そうした冒険の数々や考え方は我々現代人からするとあまりにかけ離れていて現実のできごととは思えないが(実際、日誌にそのままのことを書くわけでもないので誇張や嘘もある程度混じっているはずだが)、ノンフィクションとしては、”だからこそおもしろい”。海賊たちの出会いから別れまで、あまりに美しく破滅的で、まるで凄まじい冒険小説を読むかのように楽しませてもらった。

冒険の前提、海賊たちの最初の目標など

冒険の舞台となっているのは主に1680年代、当時カリブ海を根城にスペインの船舶や町を襲う、バッカニアと呼ばれる海賊が350人以上存在していた。
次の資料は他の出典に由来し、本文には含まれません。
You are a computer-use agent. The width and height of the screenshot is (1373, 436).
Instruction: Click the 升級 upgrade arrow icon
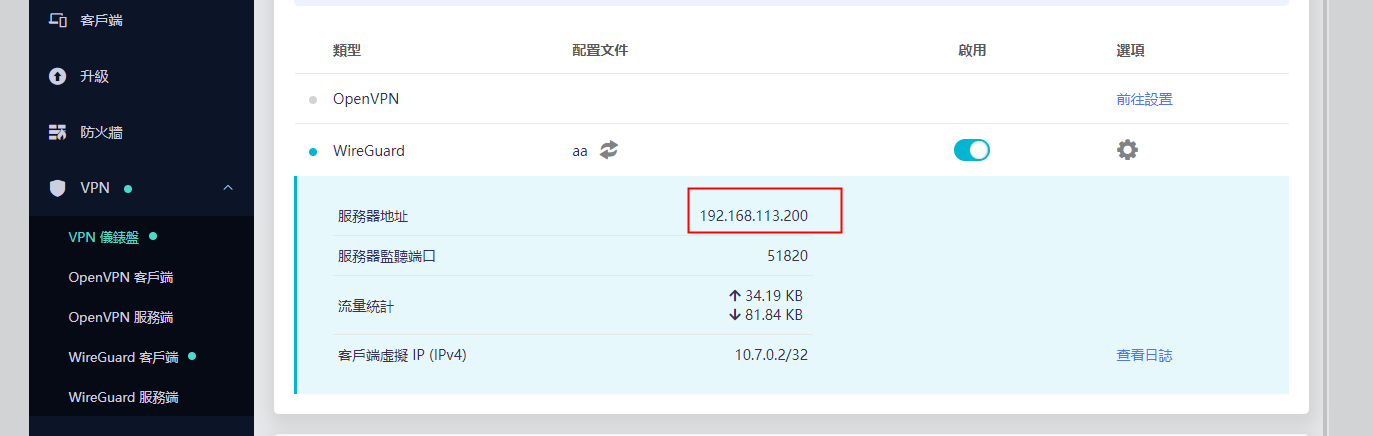(x=58, y=76)
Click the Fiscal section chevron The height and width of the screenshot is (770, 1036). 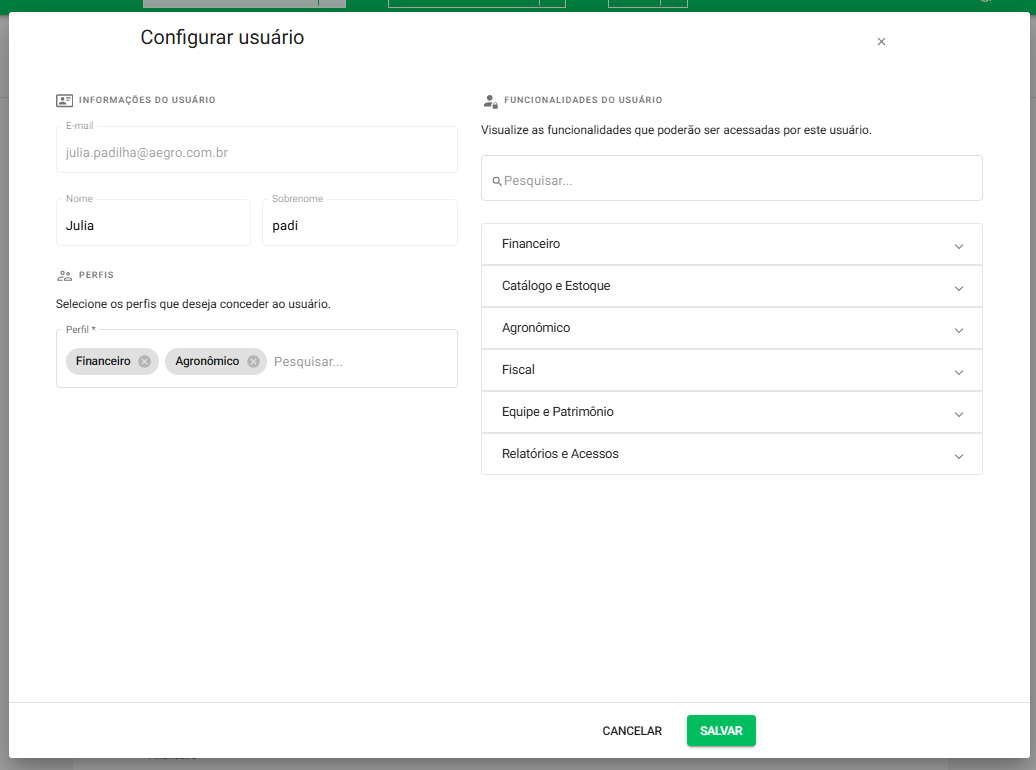coord(958,372)
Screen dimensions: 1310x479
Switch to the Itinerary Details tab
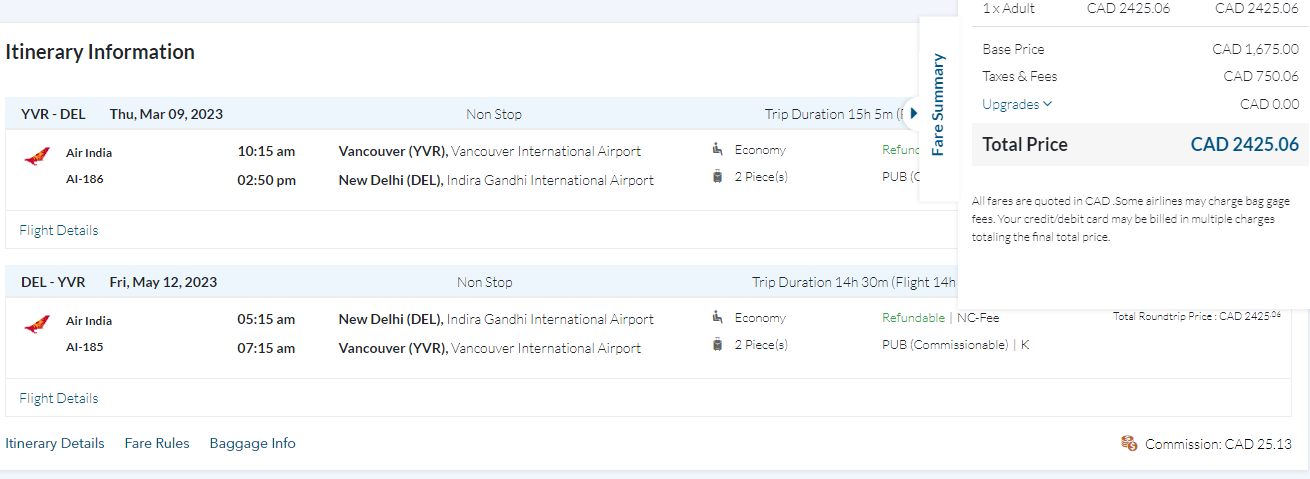pos(55,443)
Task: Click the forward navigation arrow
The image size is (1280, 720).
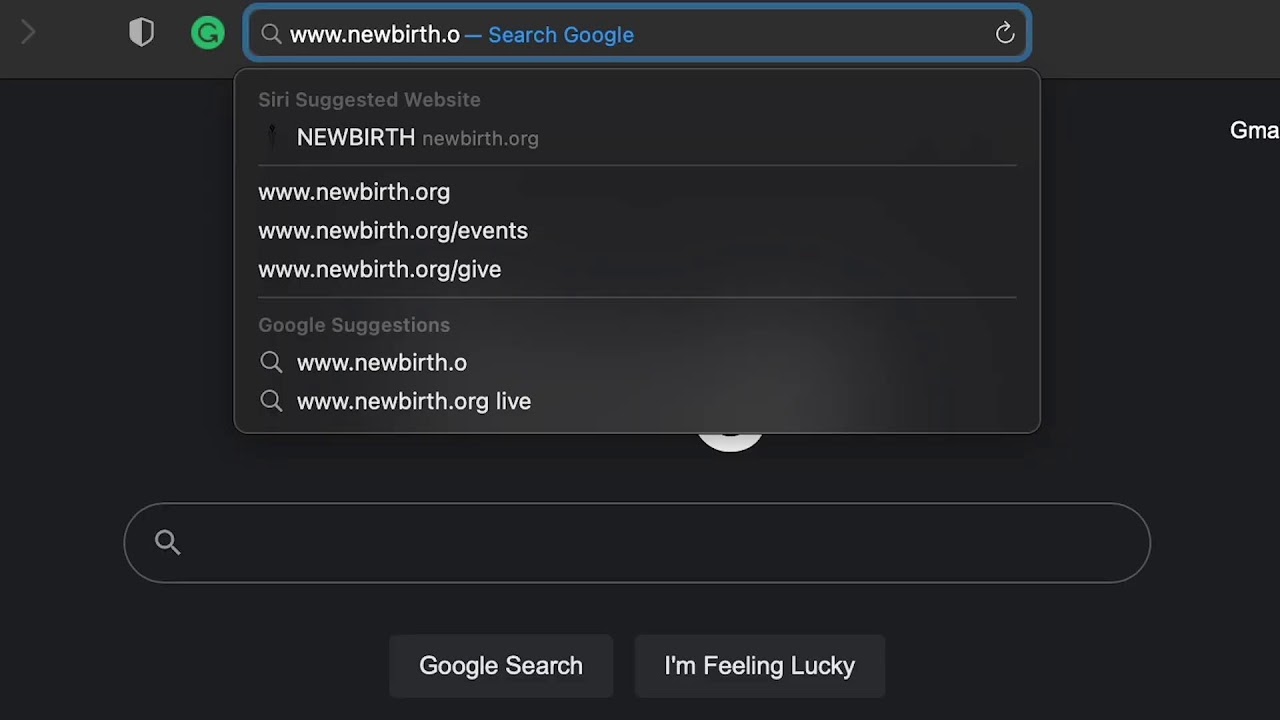Action: click(x=28, y=33)
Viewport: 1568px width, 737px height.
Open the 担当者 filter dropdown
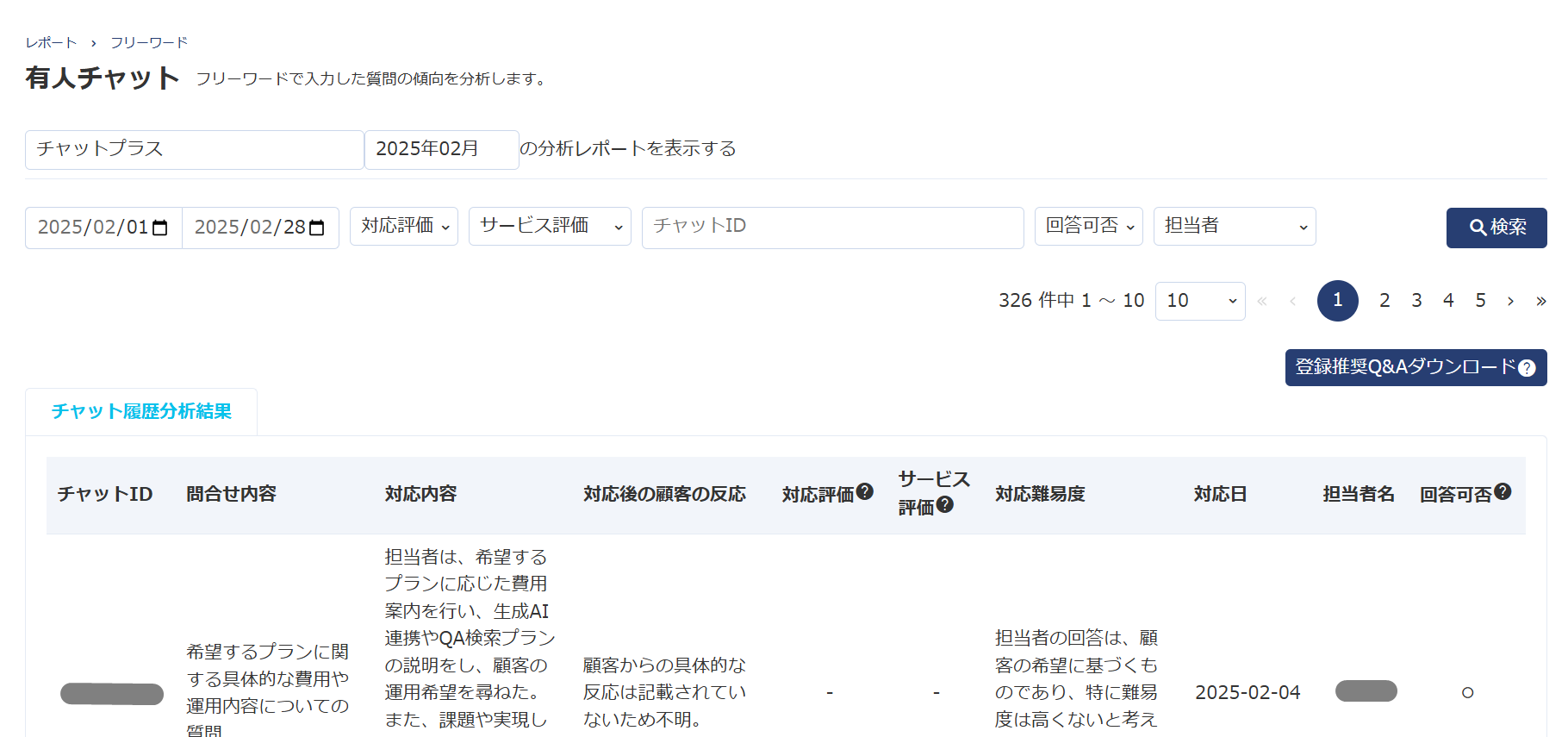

そのほとんどはイングランド人で、スペインの港湾都市を襲う目的で1669年に団結した一団だ。

その襲撃の結果、バッカニアらは大量の銀を手に入れたが、それだけではなくスペイン商人が南太平洋に面した植民地の警備上の脆弱性を嘆く手紙も手に入れ、バッカニアたちは新たな遠征計画を立てることになる。そこ(パナマ)はスペイン人が中南米から搾り取った金銀宝石の宝庫で──と、いかにも海賊が狙いそうな場所だった。
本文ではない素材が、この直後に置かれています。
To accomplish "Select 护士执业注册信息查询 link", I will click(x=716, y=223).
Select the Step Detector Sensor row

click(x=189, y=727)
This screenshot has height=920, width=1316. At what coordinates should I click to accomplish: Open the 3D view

そうはいっても自分たちだけで目的地へとたどり着けるほど環境は整備されていない。そこで案内役が必要になるわけだが、その任を務めるよう自分を海賊らに売り込んだアンドレアスは、自分の孫娘が囚われているサンタ・マリアを先に襲撃するようオススメし(そこにも大量の金があるとされた)──、「囚われのお姫様(と財宝)の奪還作戦」と、まるでアクションゲームのような目的に邁進することになる。
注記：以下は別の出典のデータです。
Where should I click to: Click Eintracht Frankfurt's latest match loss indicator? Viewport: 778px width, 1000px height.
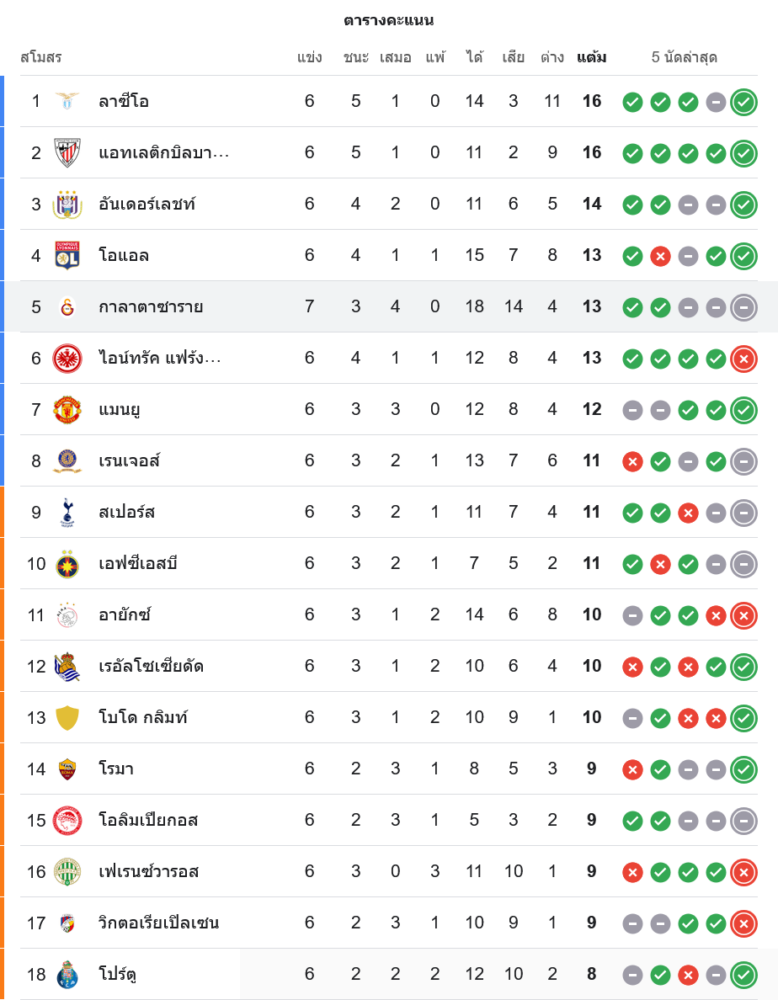[x=743, y=358]
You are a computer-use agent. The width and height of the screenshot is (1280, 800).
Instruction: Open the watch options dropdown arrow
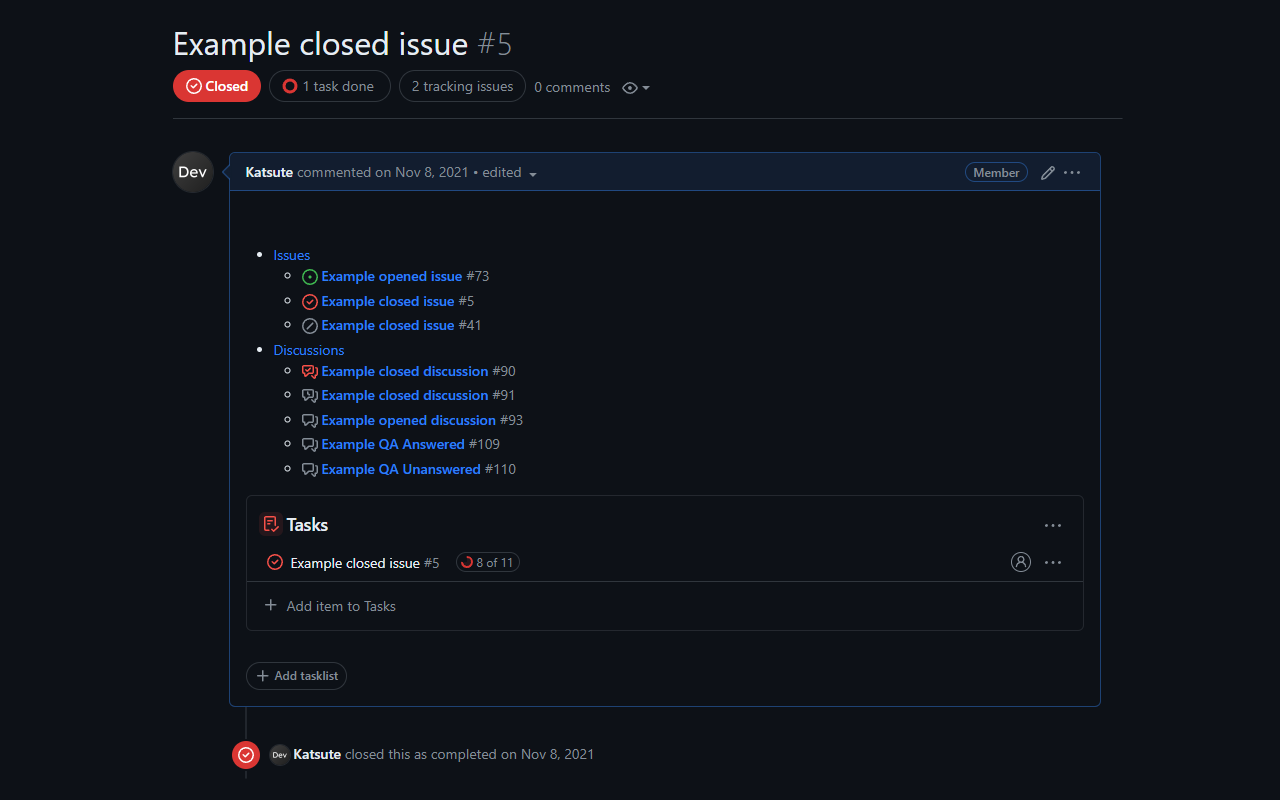click(x=644, y=88)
例年雨期のあいだに山から流れてきた砂金を、十二月から四月の乾期に、スペイン人の監督下で先住民がパンニングをし、一万八千ポンドから二万ポンドの金を集めるという。もし孫娘を救い出してくれるなら、そのすべてをバッカニアにやると、アンドレアスはいった。

それだけの金があれば、一人あたりで割ってもみんなは大規模な農場を購入することができる。しかし当然ことはそう簡単な話ではない。サンタ・マリアはスペインの要塞があり、400人の兵士が配備され、策もなく突っ込めばマスケット銃の銃弾を浴びせられるだけだ。しかも道中のジャングルは案内人がいるといっても過酷な環境である。それでも、海賊たちは投票で、その冒険を決断する。

主な登場人物

このサンタ・マリア遠征に参加している海賊には華々しい経歴を持つ人々がいた。たとえば、30歳でのちに船長になるバーソロミュー・シャープは海賊歴14年のベテラン。数々のスペイン人との戦いの経歴がある他にイングランドの刑務所を脱獄した伝説の男リチャード・ソーキンズは最初の船長で、また後に作家・博物学者として有名になるウィリアム・ダンピアも乗り合わせていた。本書の中でとりわけ中心に描かれていくのは、フランス語やラテン語のみならず道中でスペイン語にも堪能になっていくバジル・リングローズで、彼も後にこの旅の記録を綴った航海記が有名となる。

戦闘に次ぐ戦闘、小説家としての筆の冴え

本書の特筆すべき点はいくつもあるが、ひとつは戦闘シーンの描写のおもしろさにある。著者のキース・トムスンはセミプロの野球選手や映画監督・脚本家など多くの仕事をこなしてきた人物で、ノンフィクションのみならず小説家としての著作も多い。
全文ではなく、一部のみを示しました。